Watch mode, daemon mode, streaming.
Signing of manifests (GPG, x509).
Path canonicalization / symlink resolution.
Record-level comparison between two BeliefTraceabilityReport (different artifact, different ADR).
Automatic provenance discovery ("find the manifest for this summary"). The pairing is the caller's choice.

"Description is not evaluation. Comparison is not judgment."¶

A row in metrics["position_error_max_m"] showing a delta of +0.42 m is two numbers stated side by side. The report:

does NOT assert that the run with the larger error was "worse",
does NOT assert calibration claims when paired with a small covariance trace,
does NOT score, rank, alert, or recommend,
does NOT infer which knob in config_descriptor caused the delta.

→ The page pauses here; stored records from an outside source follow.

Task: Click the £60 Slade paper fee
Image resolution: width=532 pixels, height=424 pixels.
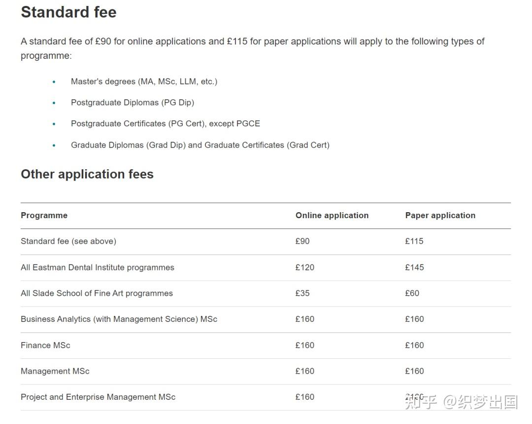Action: coord(412,293)
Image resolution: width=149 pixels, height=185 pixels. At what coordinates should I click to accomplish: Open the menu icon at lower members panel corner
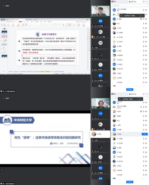click(x=147, y=94)
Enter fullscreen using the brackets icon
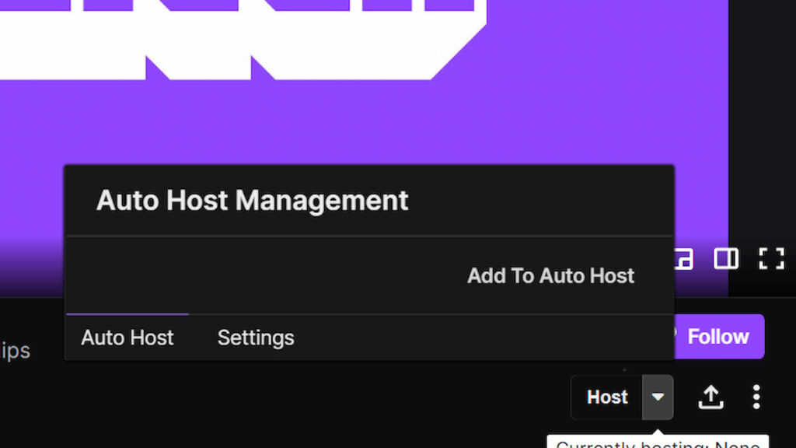 pos(771,258)
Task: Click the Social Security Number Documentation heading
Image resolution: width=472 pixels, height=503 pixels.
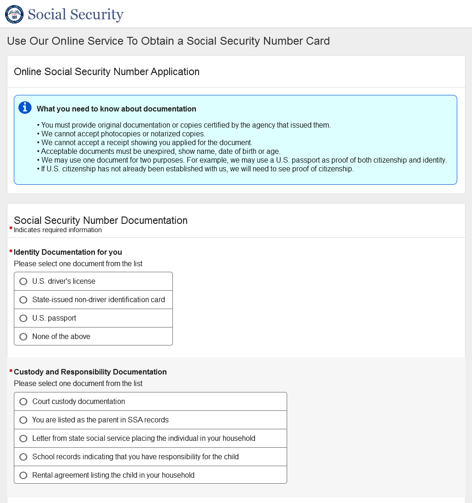Action: click(x=100, y=220)
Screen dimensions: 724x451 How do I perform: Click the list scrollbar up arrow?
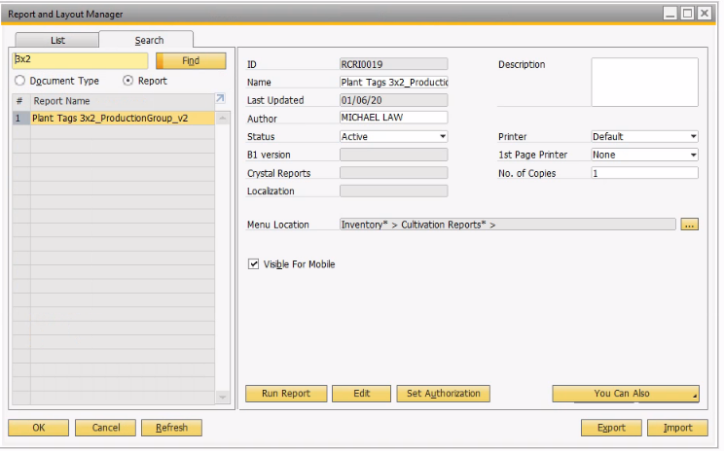(223, 119)
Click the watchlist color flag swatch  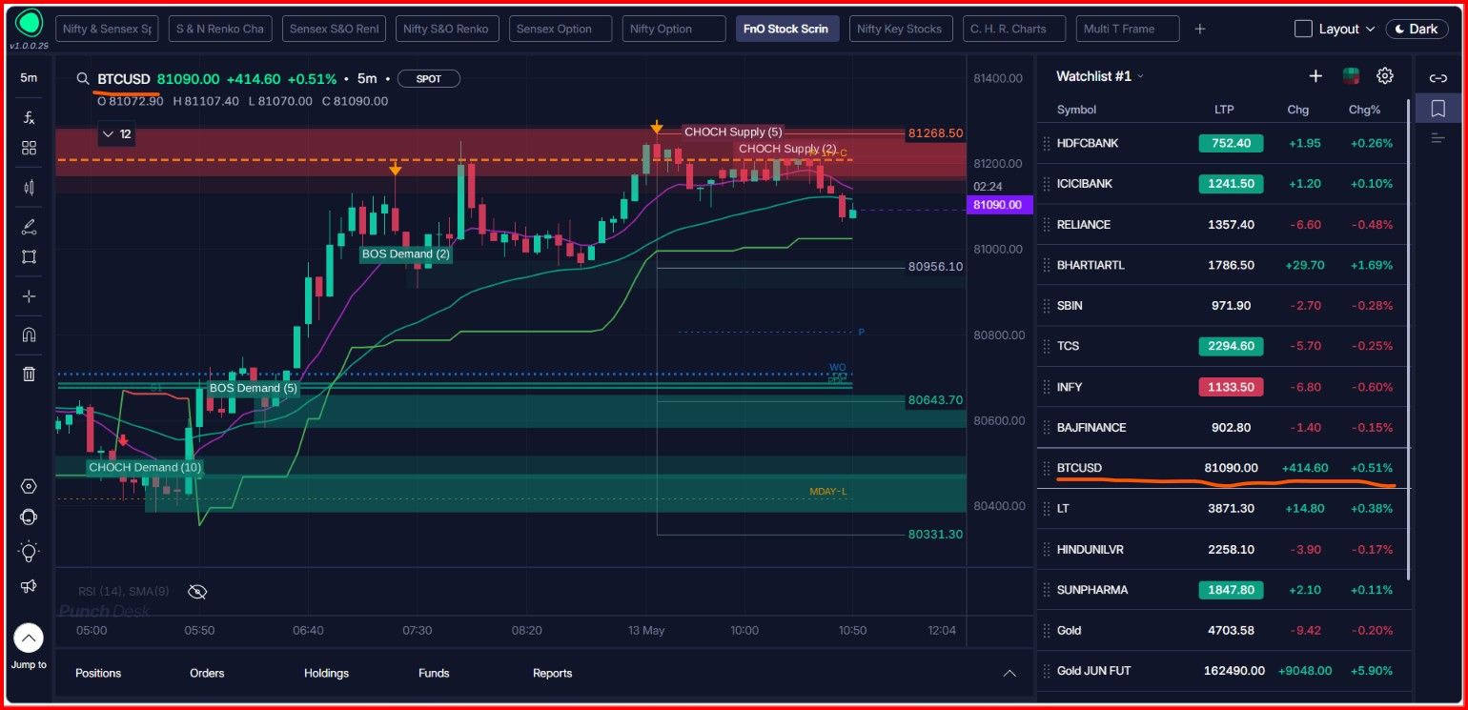[x=1351, y=76]
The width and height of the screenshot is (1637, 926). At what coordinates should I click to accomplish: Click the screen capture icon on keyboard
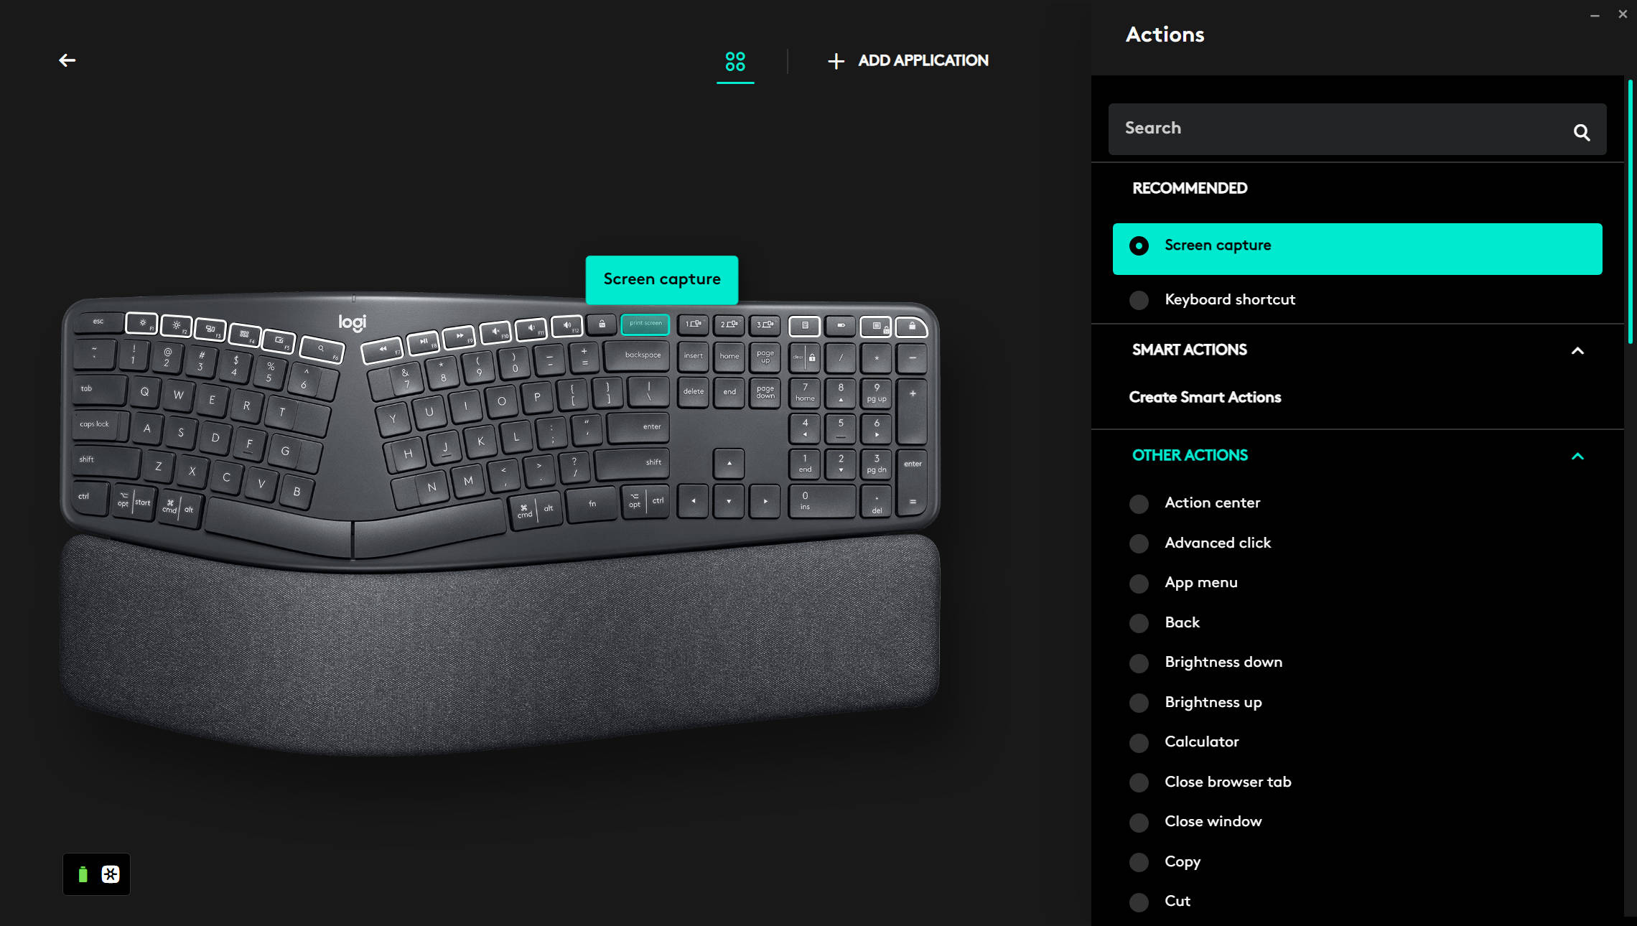pyautogui.click(x=644, y=324)
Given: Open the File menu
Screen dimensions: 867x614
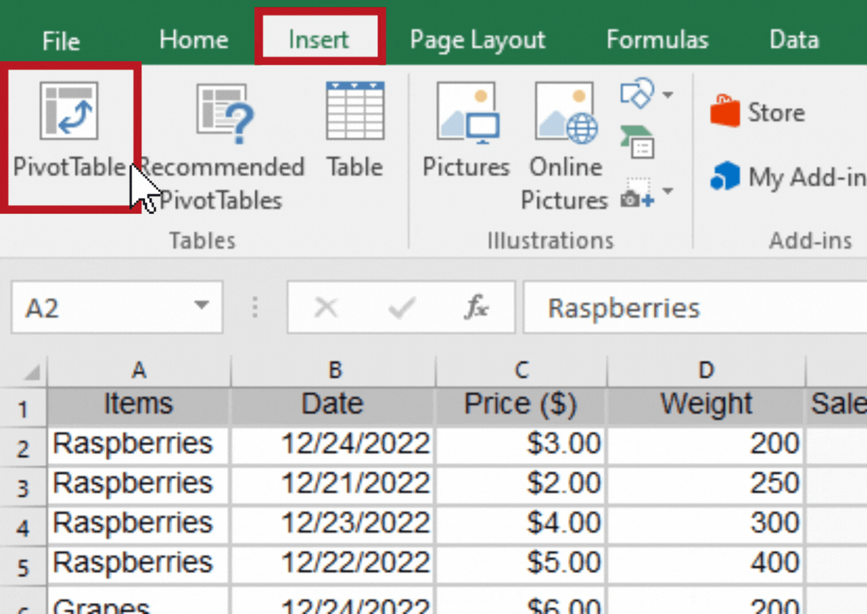Looking at the screenshot, I should tap(60, 40).
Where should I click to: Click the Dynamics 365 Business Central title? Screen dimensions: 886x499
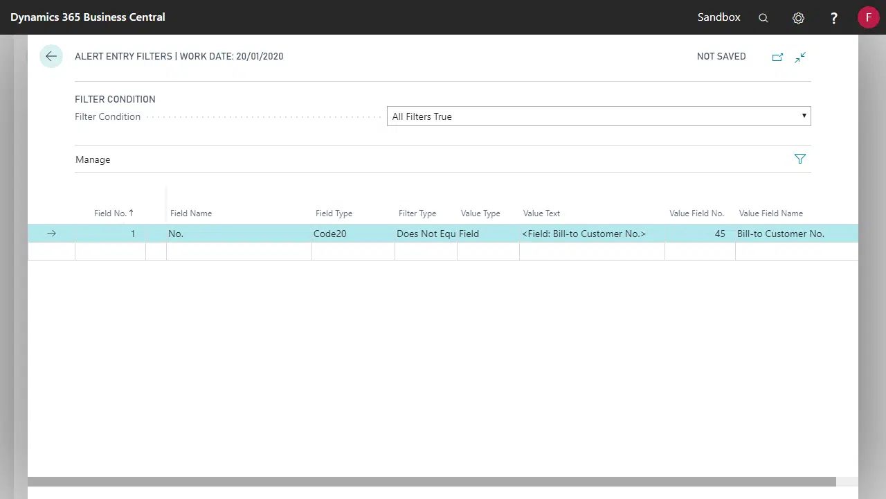[88, 17]
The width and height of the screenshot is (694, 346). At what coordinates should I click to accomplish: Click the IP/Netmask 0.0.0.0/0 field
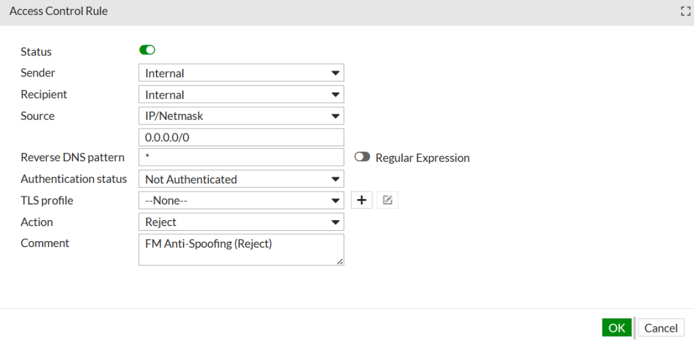(x=241, y=137)
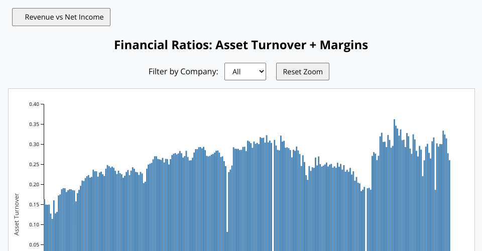Screen dimensions: 482x251
Task: Click the 0.40 y-axis tick label
Action: pos(34,104)
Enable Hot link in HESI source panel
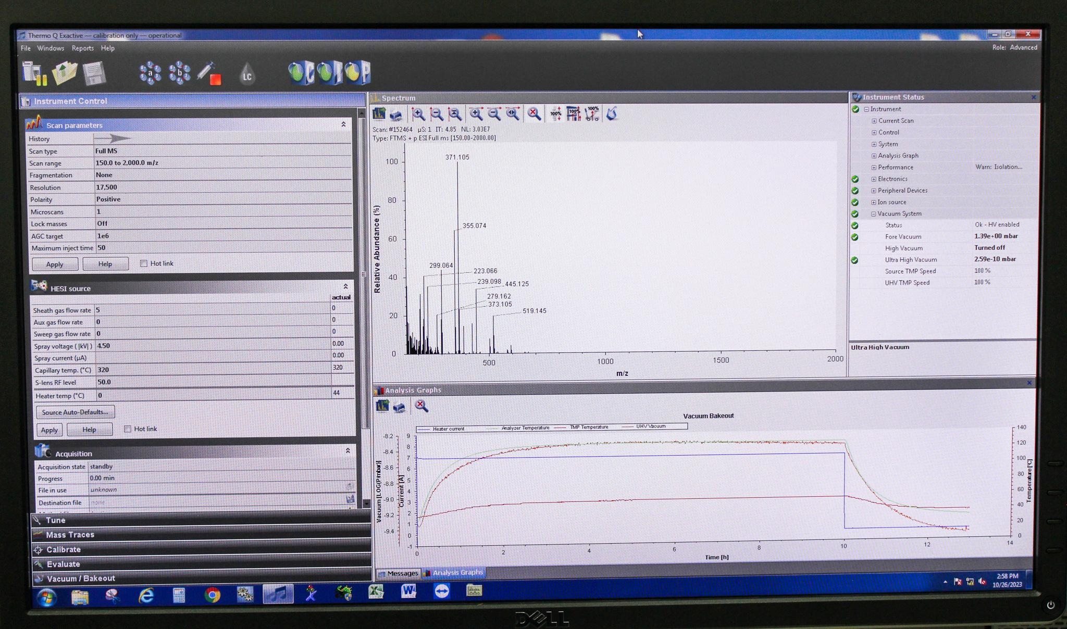Screen dimensions: 1067x629 (128, 429)
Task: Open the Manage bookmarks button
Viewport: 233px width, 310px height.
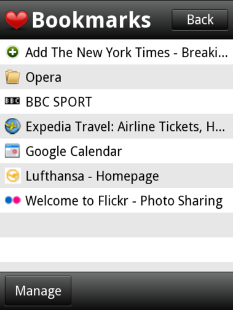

The operator reads the deltas, consults the manifests, and forms their own hypothesis. The system refuses to do so.

Consequences¶

Positive.

Ghost stops being a single-sample microscope and becomes an ablation bench. Parameter sweeps, regression tests of estimators, seed sensitivity studies, and scenario benchmarks reduce to "produce N summaries + N manifests + one compare-belief."
Provenance becomes content-addressed and auditable. verify_run_manifest lets a researcher confirm — months after a run — that the artifacts the summary referenced are still the ones on disk.
Every future investigative ADR (multi-seed ensemble, scenario comparison, estimator regression) can be authored on top of this primitive without re-inventing comparison logic.
Two new artifacts, both versioned: the contract bumps are intentional and tracked.

Negative.

The investigator now runs two CLIs (summarize-belief then compare-belief) and optionally a third (build-manifest) per run. Justified because keeping ADR-0016 / 0017 / 0018 contracts independently versionable is more valuable than CLI brevity.
Manifests with absolute paths are not location-portable. A new ADR can introduce a path-normalization convention if portability becomes the dominant requirement.
Investigators may treat large deltas as quality judgments. The "Description is not evaluation" clause must be cited whenever the assumption surfaces.

Alternatives Considered¶

Embed the summary inside the comparative report. Rejected: couples ADR-0017's schema to ADR-0018's aggregation; a new metric would force a coupled bump.
Take two MCAPs directly in compare-belief (skip the summary step). Rejected: duplicates ADR-0016's alignment logic and hides the dependency.
Add ratios, percentiles, std, variance. Rejected: each adds a design decision (Bessel correction, percentile interpolation, etc.) that merits its own ADR. v1 holds the line at min/max/mean + deltas.
Cross-field correlations (e.g., covariance_vs_error_ratio). Rejected: implies a relationship the comparative artifact is not authorized to describe.
Single combined artifact (summarize-belief produces both summary and provenance). Rejected: conflates two versioned contracts and breaks the separation between "facts about one run" and "comparison between runs".

Backward compatibility¶

Zero impact. New module, new public symbols, two new CLI subcommands. ADR-0013, ADR-0015, ADR-0016, ADR-0017 and their modules / CLIs are unchanged.